Mlliyet Milliyet Blog Milliyet Blog
 
Facebook Connect
Blog Kategorileri
 

08 Şubat '16

 
Kategori
Güncel
 

Kerim’ce güzellemeler -39–

Kerim’ce güzellemeler -39–
 

Anne babaların gözünde, çocukları hep küçüktürler. Ben lise döneminde, hatta işe girdikten sonra, hatta evlendikten sonra her akşam eve döndüğümde annem yolumu gözlerdi. Tabi bazen sitem ederdim;" ya anne, artık kocaman herif oldum, artık benim için bu kadar merak etme, kapıda bekleme!..." diye. Kızardı, "inşallah sen de çocuk sahibi olursan görürüm!" seni diyordu. Haklıymış, galiba bizlerde çocuklarımıza aynı şeyleri söyleyeceğiz.

***.

Anne baba anlaşmazlığında,

Toplumların kavgalarında,

Ülkelerin savaşmalarında,

Çöküşe geçen ekonomilerde,

Yaşamın yalan dolanlarında,

En çok kimler etkileniyor dersiniz?

***

Bazen nice emekler vererek, nice fedakarlıklar yaparak, nice ödünler vererek çizdiğimiz ve zamanla kalınlaştırdığımız çizgiler vardır ya, hah işte öyle!!! Ancak günü ve zamanı geliyor, bir çırpıda bir kalemde çizip, kenara atabiliyoruz.
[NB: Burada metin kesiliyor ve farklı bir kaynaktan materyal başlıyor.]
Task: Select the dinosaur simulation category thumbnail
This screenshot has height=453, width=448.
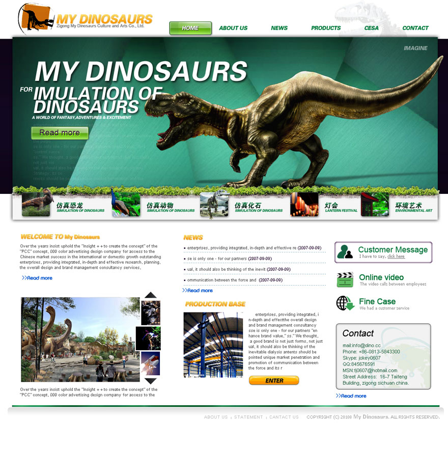Action: coord(36,205)
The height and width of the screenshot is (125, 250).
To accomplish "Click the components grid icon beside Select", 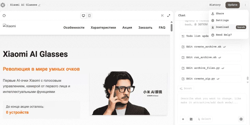I will (191, 119).
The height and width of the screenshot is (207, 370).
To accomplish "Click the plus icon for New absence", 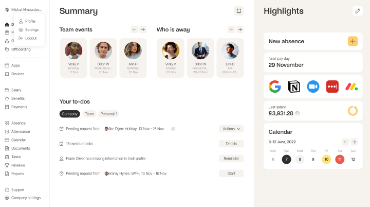I will 353,41.
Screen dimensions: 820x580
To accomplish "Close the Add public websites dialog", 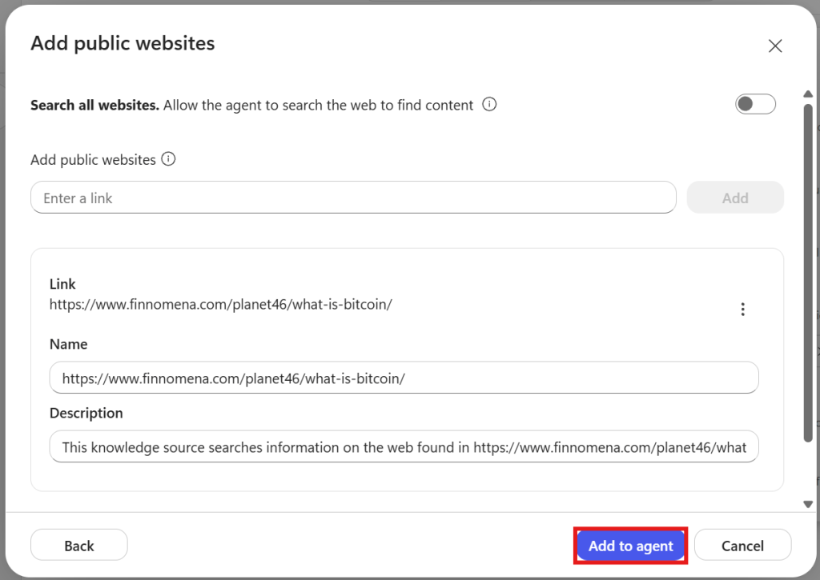I will point(775,46).
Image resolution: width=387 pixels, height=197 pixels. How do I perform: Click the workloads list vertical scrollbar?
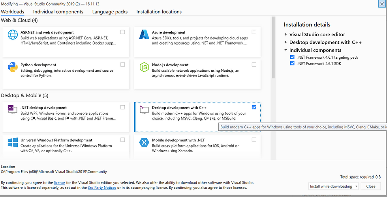click(273, 47)
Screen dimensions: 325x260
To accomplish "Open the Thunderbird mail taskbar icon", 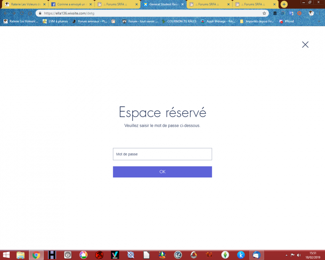I will click(x=256, y=255).
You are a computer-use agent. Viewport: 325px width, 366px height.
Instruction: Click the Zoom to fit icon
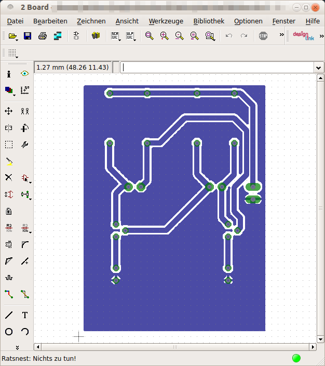(150, 36)
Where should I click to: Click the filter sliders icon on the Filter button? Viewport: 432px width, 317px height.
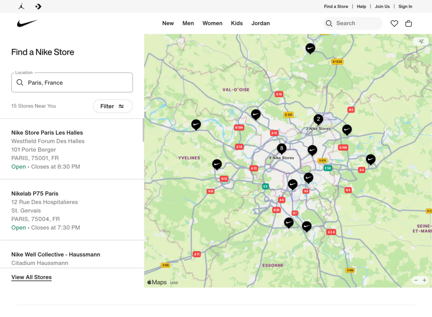coord(121,106)
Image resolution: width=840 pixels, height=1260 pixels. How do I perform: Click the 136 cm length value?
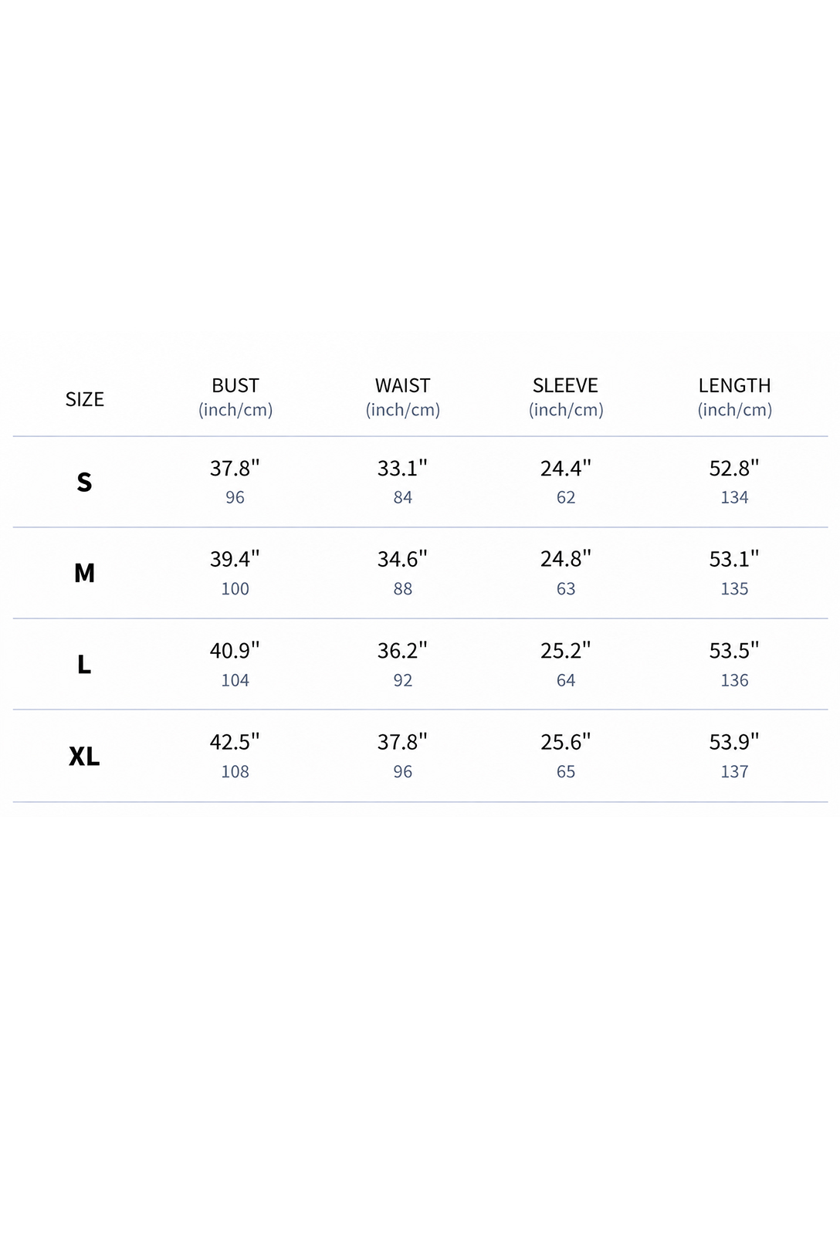click(734, 680)
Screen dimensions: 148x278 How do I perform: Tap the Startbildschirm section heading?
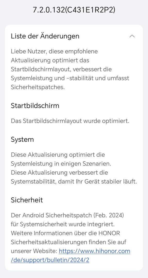click(x=35, y=106)
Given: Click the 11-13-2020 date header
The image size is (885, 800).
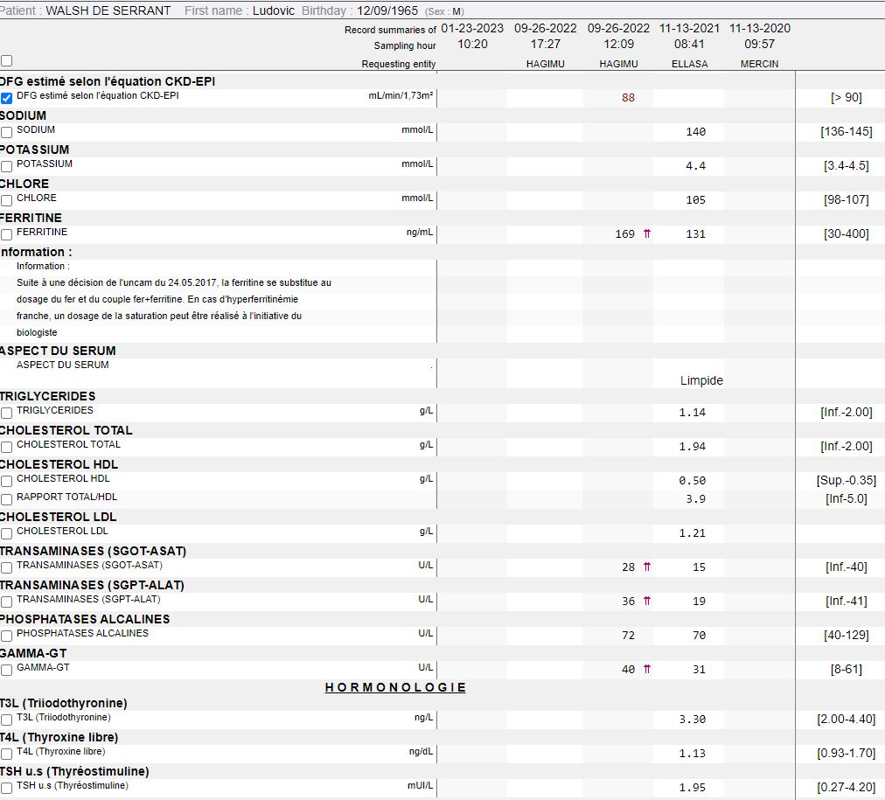Looking at the screenshot, I should point(759,28).
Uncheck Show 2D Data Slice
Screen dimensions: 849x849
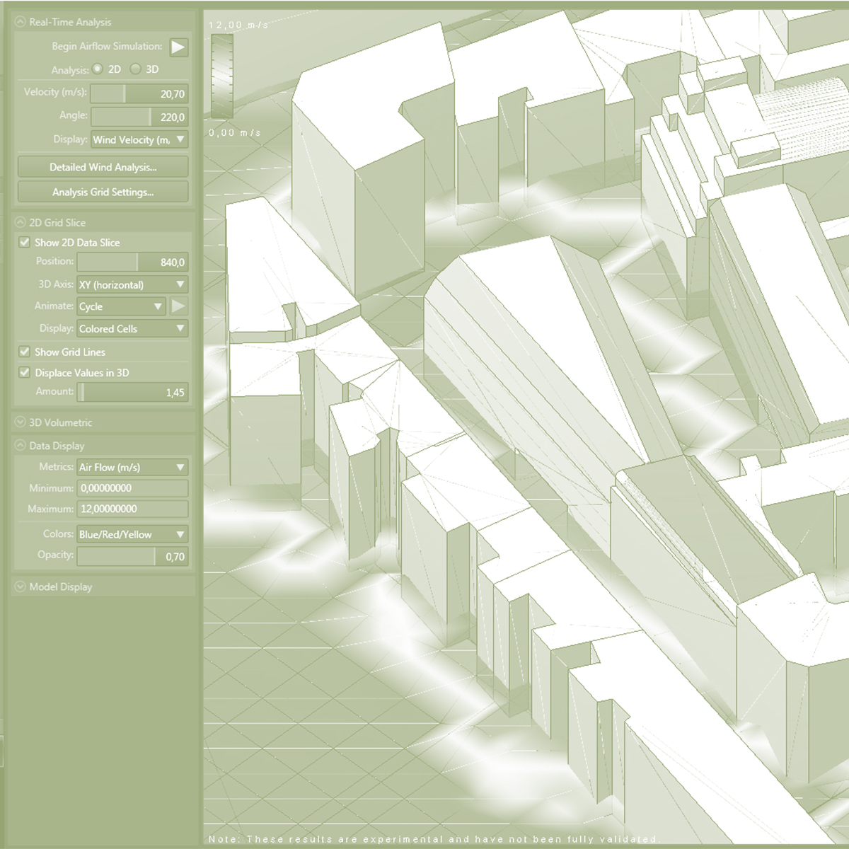25,243
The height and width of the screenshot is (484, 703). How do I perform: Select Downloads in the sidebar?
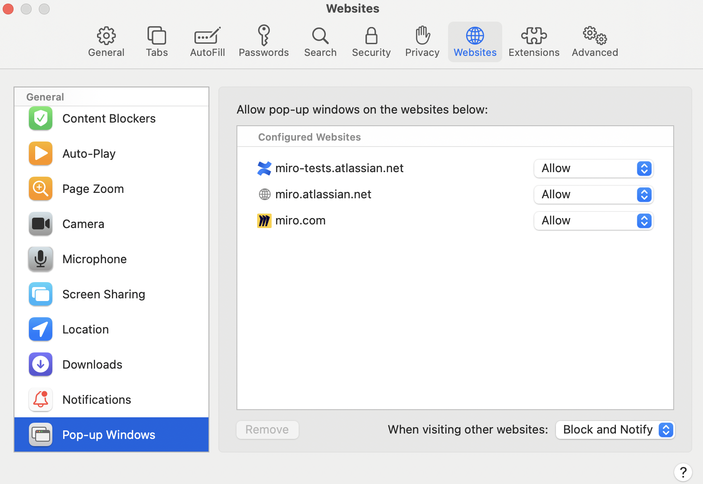pos(92,365)
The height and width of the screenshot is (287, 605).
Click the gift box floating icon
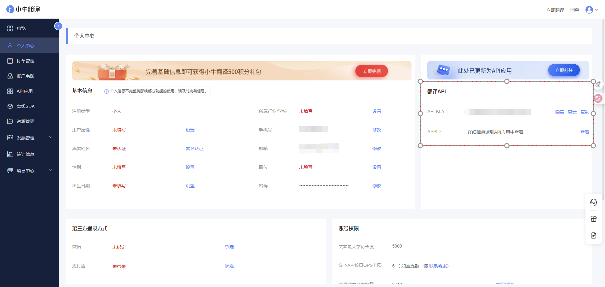point(594,219)
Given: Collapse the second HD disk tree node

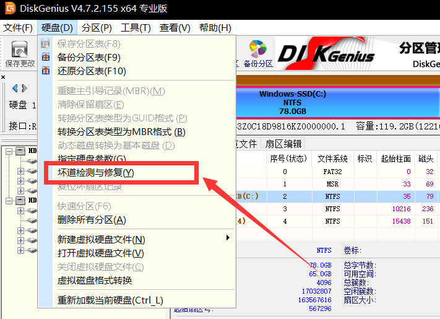Looking at the screenshot, I should click(x=9, y=201).
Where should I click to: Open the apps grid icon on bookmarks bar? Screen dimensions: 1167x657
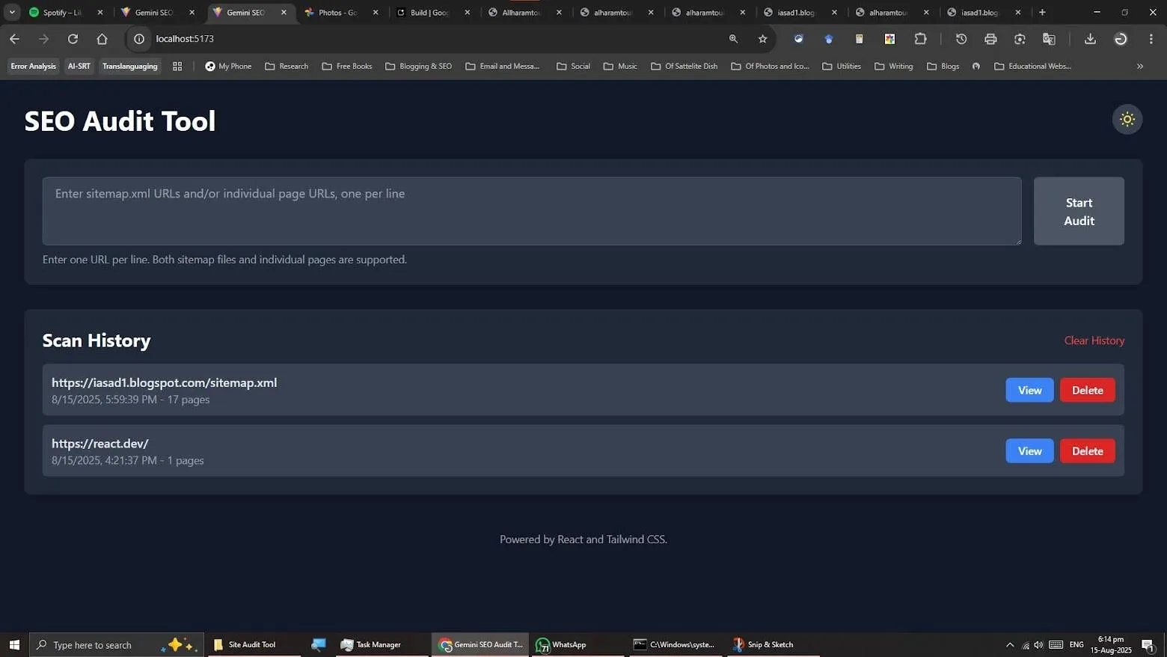[x=177, y=66]
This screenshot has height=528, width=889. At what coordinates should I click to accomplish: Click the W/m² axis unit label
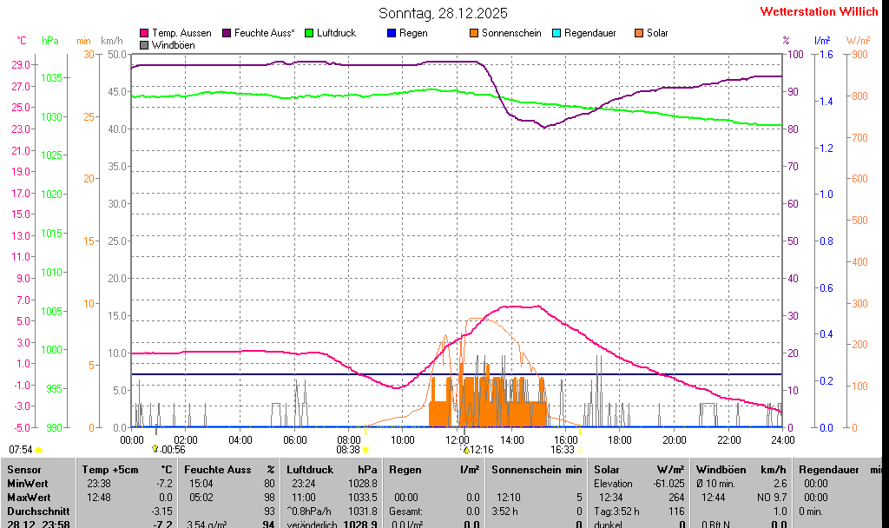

Tıpkı bazı insanlar gibi!!! Anlamasalar da ya da anlamazlıktan gelseler de.....

***

Toplumsal enkazlardan,

Uyanılmayan uykulardan,

Katran karası karanlıklardan,

Mutsuz yaşamların düşlerinden,

Avuç içi kadar mezarlardan,

En çok kimler etkileniyor dersiniz?

***

İçinde anne lâfzı geçen her şey, ama her şey güzeldir. Her yerde anne, annedir. Ne yazık ki ağlayanlar da hep annelerdir. Dili, dini, ırkı, mezhebi, meşrebi ne olursa olsun, her zaman anne, annedir, ağlayan anne, annedir. Artık analar ağlamasın, ama hiç ağlamasınlar.

***

İçgüdüsel istekli çocuk doğurmalarından,

Cinnet haline gelmiş toplumlardan,

Hafıza kaybına uğramış mutluluklardan,

Aklın, ruhun, bedenin yön bulamadığı bir dünyadan,

Akıl almaz yerlerde hayattan kopanlardan,

En çok kimler etkileniyor dersiniz?

Kimler dersiniz acaba?

***

Adam diyor, “ben dört çocuğumu bir odaya sığdırdım, büyüttüm, şimdi dört çocuğumun da dört odalı olan dört evi var, ama maalesef beni bir odaya koyamadılar, sığdıramadılar” sözünü görünce; aklıma şahidi olduğum gerçek bir olay geldi.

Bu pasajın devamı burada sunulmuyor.